Sunday, November 4, 2012

Thanksvember 4 - Tears

I know it may sound a bit funny, but today I am thankful for tears. Those of you who know me well know that I don't cry. At all. Growing up tears were a sign of weakness and I did not want to be seen as weak. So I learned to suck it up and turn the tears off. But much more recently I have discovered the healing and joy that can be found in tears.

Yesterday, I was caught completely off guard by a surprise birthday party with friends and Tj's family (my fam lives pretty far away). But the real shock was that my dad walked out of the crowd! I was so surprised that I burst into tears ... in front of everyone. But these tears were not a sign of weakness, but rather of my love for my dad and his sacrifice to drive 8 hours to be at my birthday party. Of course I made my father feel horrible that he made me cry, but the tears were worth it.

This morning I had another surprise that culminated in tears. One of my bestest friends, Hannah Arrow, called me to say that she and her husband Edward are having a baby. The joy and love I felt for them in that moment could not have been contained, and again, I burst into tears.
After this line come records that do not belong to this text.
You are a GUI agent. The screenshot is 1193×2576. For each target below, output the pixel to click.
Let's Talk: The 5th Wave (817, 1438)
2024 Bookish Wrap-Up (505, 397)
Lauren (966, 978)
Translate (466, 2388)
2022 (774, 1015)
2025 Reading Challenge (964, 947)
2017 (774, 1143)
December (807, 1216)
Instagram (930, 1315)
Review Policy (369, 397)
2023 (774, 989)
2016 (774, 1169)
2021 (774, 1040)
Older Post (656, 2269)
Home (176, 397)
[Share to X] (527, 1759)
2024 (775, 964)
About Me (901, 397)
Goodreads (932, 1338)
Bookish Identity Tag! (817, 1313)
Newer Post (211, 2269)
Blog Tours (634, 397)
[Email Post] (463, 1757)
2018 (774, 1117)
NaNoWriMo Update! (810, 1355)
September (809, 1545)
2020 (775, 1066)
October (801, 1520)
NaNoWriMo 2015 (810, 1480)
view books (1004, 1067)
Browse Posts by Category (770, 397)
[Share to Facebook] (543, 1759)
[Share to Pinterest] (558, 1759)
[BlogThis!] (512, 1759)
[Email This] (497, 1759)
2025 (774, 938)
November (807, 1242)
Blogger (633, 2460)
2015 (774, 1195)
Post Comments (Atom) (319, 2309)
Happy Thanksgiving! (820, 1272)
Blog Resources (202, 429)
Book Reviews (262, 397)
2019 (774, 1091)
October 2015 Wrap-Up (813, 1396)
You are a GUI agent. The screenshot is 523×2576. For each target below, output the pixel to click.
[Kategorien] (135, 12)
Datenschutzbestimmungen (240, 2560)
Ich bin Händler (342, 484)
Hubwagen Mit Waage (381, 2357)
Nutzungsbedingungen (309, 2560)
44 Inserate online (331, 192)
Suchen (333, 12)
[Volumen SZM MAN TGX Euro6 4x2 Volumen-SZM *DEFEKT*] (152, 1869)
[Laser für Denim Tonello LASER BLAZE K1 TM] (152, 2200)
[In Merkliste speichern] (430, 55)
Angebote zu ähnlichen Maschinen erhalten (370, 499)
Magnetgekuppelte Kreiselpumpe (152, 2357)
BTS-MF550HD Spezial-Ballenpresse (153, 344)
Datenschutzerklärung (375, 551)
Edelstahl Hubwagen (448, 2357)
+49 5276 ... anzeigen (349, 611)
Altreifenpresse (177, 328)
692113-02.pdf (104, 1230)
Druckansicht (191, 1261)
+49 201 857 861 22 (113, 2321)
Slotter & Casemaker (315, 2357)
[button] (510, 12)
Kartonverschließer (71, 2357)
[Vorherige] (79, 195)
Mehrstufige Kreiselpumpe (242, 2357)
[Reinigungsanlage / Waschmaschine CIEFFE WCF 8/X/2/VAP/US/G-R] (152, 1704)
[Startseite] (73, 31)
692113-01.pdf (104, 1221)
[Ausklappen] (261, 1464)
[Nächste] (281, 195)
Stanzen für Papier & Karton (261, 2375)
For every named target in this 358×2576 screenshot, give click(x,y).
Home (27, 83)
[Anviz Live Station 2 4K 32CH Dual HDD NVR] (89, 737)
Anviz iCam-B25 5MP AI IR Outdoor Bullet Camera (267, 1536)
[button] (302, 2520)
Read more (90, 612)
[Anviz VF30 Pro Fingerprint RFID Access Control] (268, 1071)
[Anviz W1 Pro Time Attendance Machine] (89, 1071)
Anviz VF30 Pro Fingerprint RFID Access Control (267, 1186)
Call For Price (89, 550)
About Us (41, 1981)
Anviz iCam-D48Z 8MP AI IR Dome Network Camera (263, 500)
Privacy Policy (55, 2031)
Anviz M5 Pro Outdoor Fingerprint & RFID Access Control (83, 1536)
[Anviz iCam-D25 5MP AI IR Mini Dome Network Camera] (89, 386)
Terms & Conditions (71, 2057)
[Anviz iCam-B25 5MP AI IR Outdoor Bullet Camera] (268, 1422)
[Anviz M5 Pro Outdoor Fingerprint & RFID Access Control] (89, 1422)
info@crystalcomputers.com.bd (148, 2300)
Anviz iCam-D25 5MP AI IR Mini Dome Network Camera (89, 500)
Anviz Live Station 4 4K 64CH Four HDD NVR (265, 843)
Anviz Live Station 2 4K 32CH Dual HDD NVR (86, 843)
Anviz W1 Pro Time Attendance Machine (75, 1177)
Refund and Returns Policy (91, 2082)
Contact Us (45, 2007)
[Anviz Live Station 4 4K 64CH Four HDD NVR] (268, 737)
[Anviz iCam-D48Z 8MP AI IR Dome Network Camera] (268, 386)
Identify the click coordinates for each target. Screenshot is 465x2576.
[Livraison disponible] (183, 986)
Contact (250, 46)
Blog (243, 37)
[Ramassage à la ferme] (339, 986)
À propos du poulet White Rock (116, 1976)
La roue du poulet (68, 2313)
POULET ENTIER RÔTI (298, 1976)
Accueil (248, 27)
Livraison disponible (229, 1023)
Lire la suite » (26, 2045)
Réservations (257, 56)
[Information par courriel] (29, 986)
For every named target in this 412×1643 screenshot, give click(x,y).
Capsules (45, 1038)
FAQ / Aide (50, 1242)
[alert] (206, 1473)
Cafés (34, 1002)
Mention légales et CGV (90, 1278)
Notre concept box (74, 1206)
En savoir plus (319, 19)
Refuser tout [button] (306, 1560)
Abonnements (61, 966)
Years of praying and long conversations and sorrow, were suddenly replaced with joy ... and tears. I dare say, there was healing in these tears.

I am reminded that Jesus wept too. And I am sure that he shed many tears out of joy as well. And if my life is supposed to be a reflection of him, then I guess tears are a necessary part of that image, and today I am thankful for them.


My awesome surprise giraffe cupcake cake!

Oh, the joy of surprises.

Hannah and I goofing off (as usual) at the Cliff's. The only thing I miss from then is her!